When we are reviewing association patterns for interesting relationships, objective measures are commonly used. These are required as the relationships may be hidden by the large data set, as indicated by the text. These measures, taken in whole, may instead give us inconsistent data on the interesting nature of the relationship. With large data sets, the data scientist may depend too much on objective measures, and not explore alternatives, which may provide a better analysis.
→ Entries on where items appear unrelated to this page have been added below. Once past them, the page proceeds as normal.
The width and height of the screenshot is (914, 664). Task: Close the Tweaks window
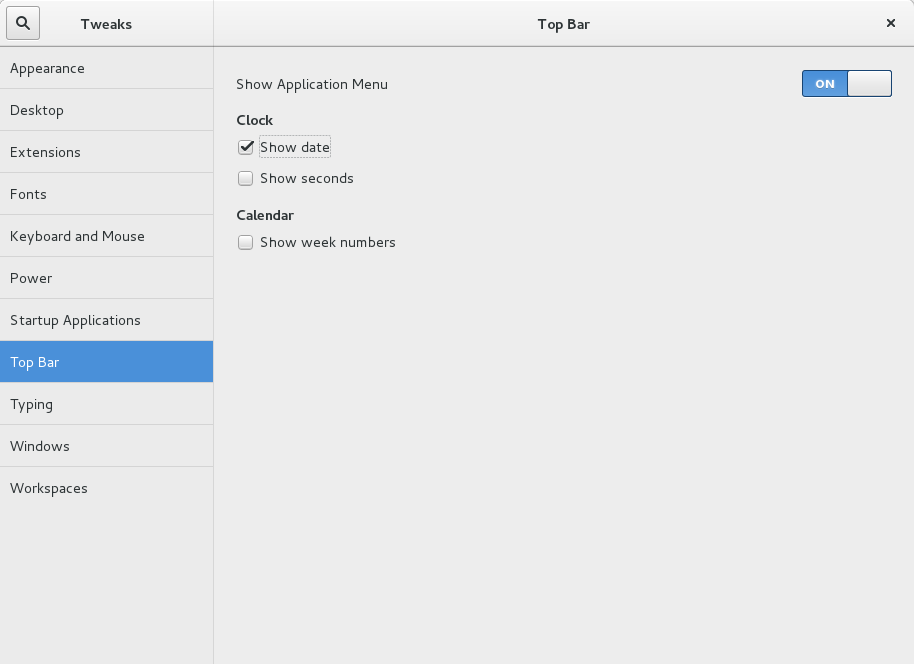point(891,23)
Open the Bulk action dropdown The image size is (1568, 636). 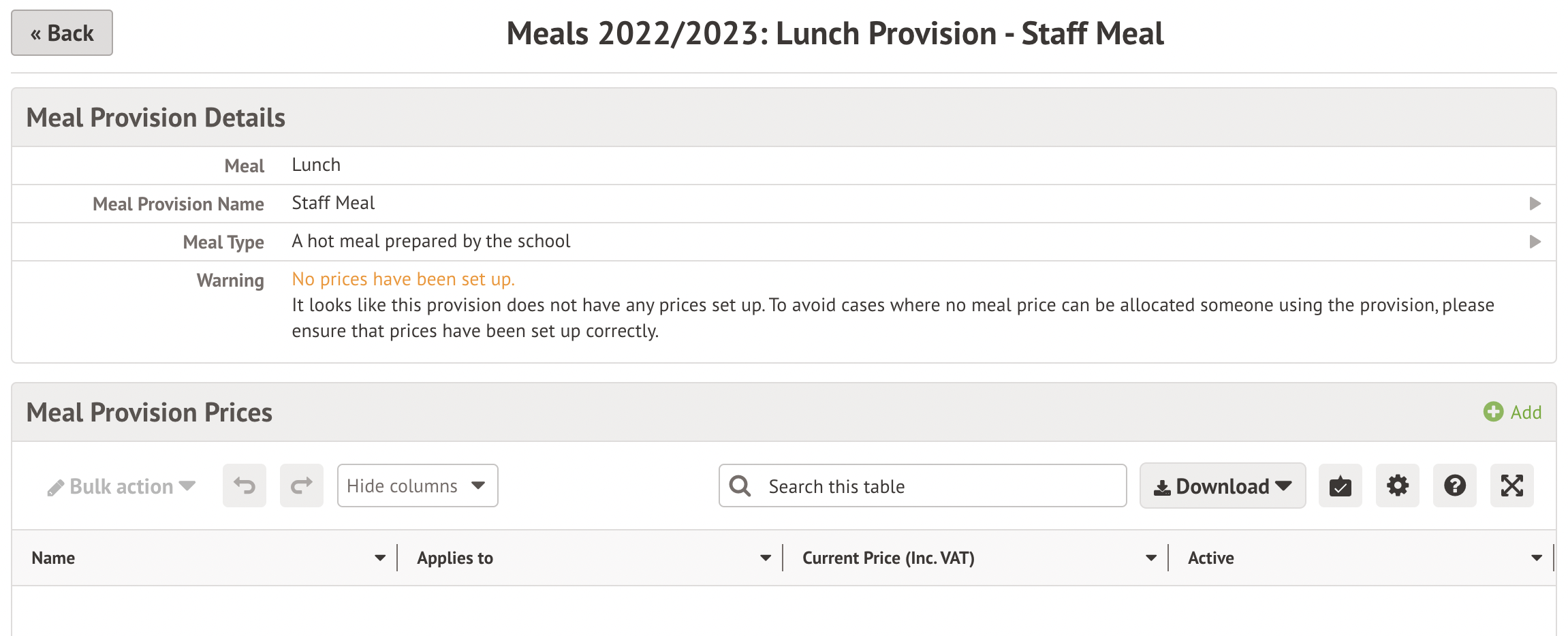122,486
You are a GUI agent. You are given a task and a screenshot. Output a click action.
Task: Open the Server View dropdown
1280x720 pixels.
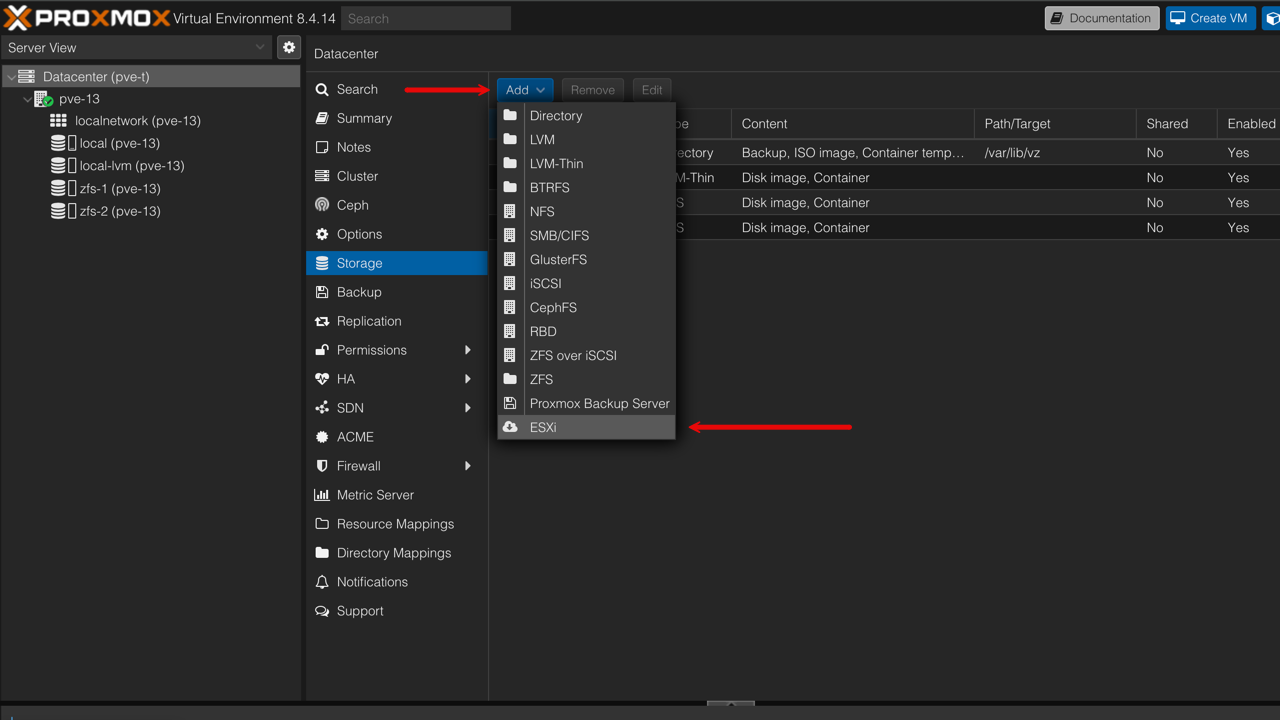[137, 47]
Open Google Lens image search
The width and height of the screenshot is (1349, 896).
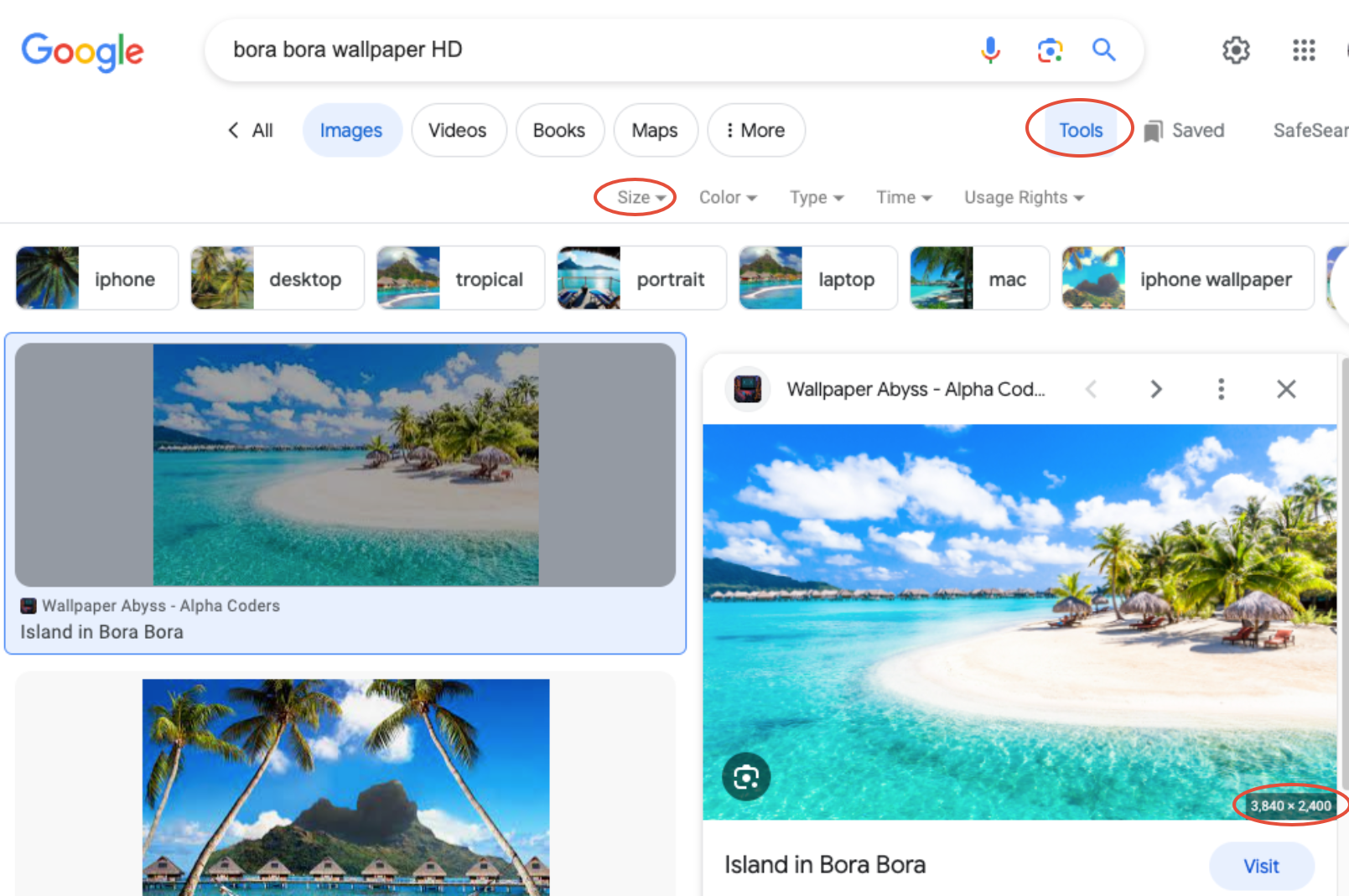[1049, 50]
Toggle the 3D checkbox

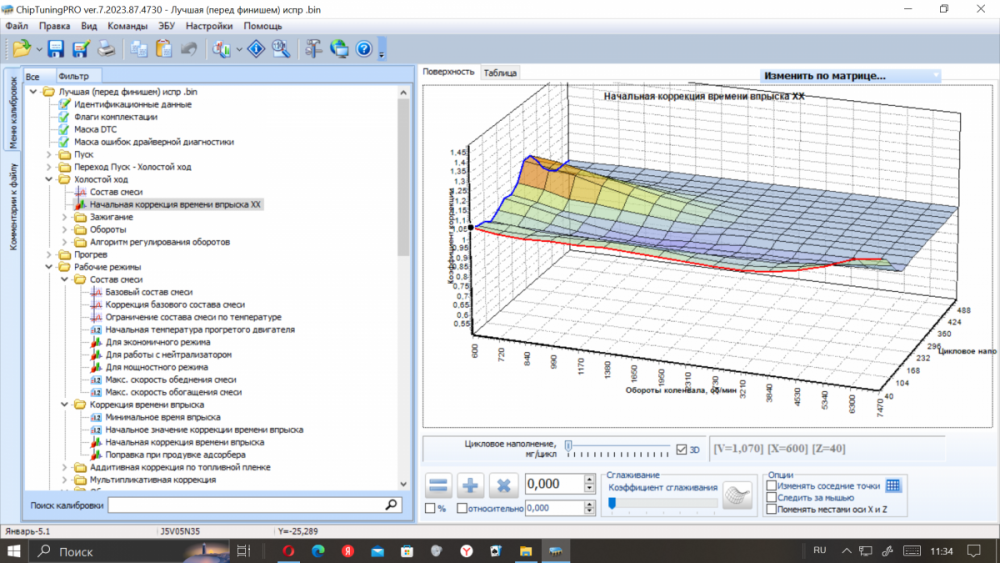coord(681,449)
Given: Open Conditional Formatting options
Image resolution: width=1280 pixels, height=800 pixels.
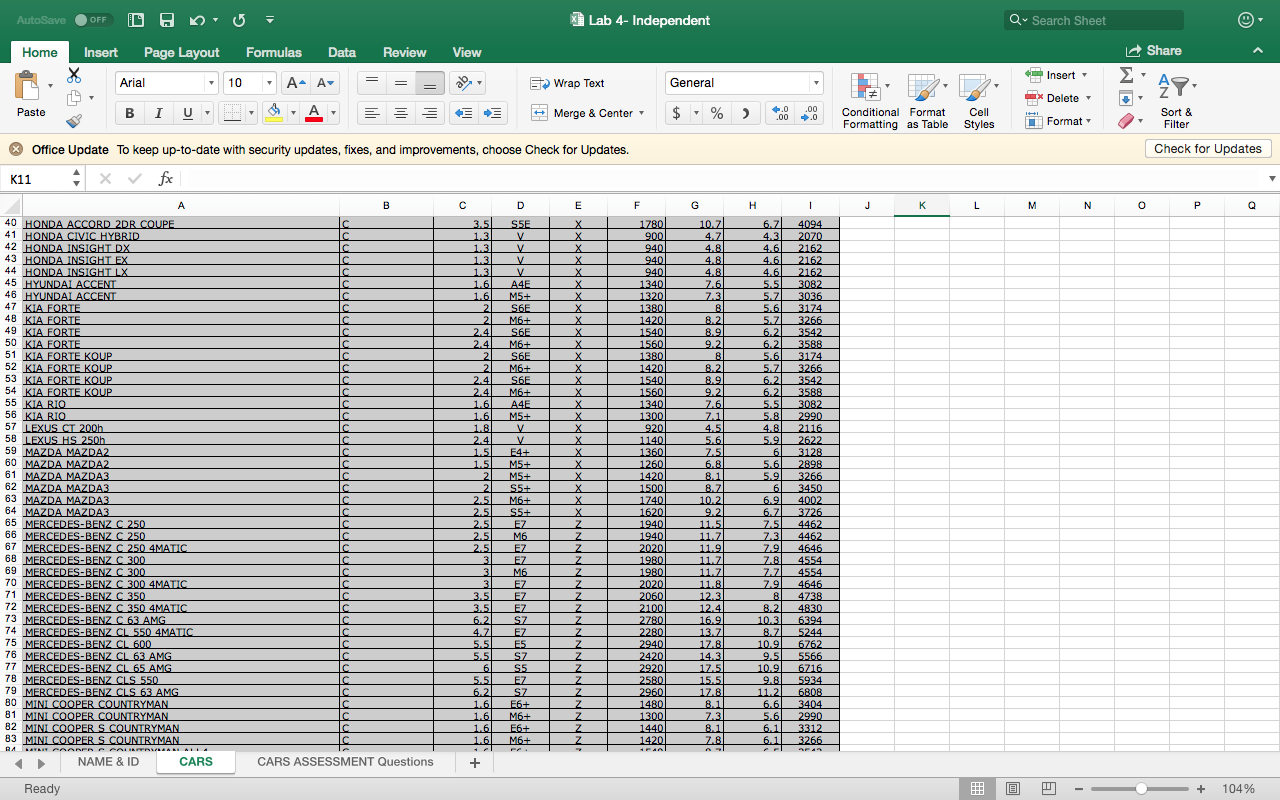Looking at the screenshot, I should coord(869,99).
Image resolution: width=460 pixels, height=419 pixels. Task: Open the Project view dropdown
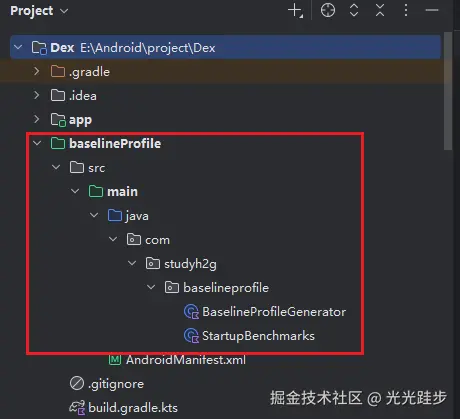pos(39,11)
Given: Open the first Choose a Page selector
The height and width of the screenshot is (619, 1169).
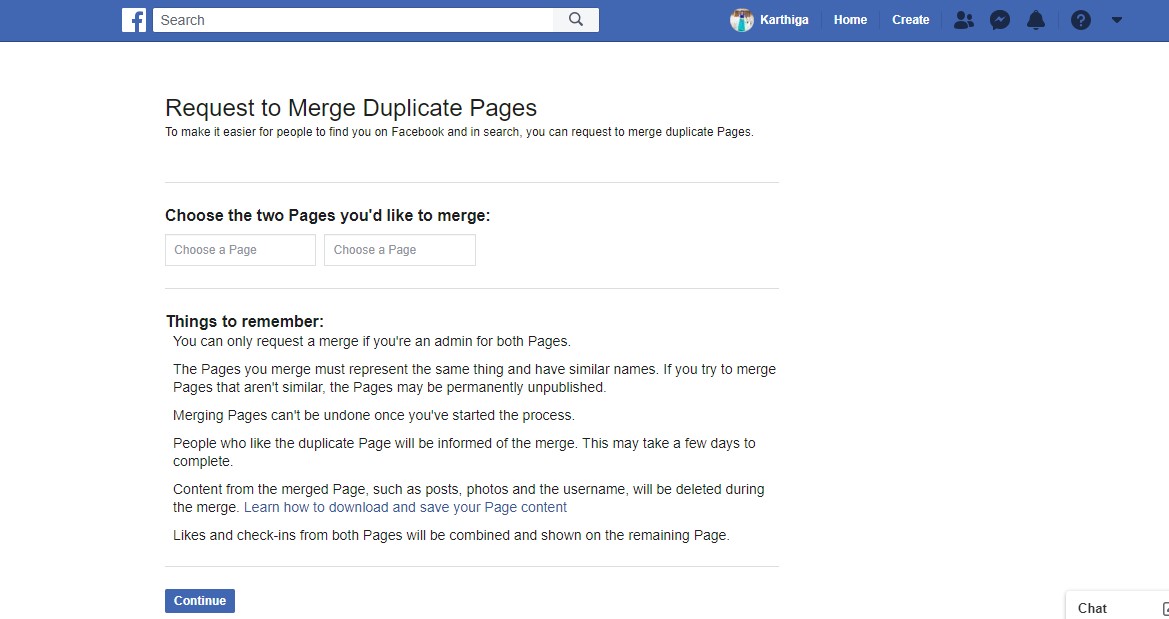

This has been used at length in the medical field. At any hospital, there is a massive data set to work with. This is in the form of the patient’s medical records. Presently, most hospitals or healthcare facilities use EMR (electronic medical records). This would make the project much more timely, as the researchers would not have to go through all of the boxes of patient files, but could have a program do this portion of the work for them.
At times, the doctor may not be sure of the disease based on the symptoms the patient is presenting. We want to theoretically review the data set and arrive at rules for symptoms and disease. You want to find the best rules to match the symptoms with the disease or Symptom(s) → Disease. Feel free to use the format in the text (p. 361) or another presentation format. Please do this for Hypertension, Diabetes, Congestive Heart Failure, Broken Bone, and two others of your choice.
For the exercise, do not try and find electronic records to work on. You may do research online for the exercise. Please explain why you chose the particular symptoms and the confidence level (low, medium, or high). If you have any questions, please let me know.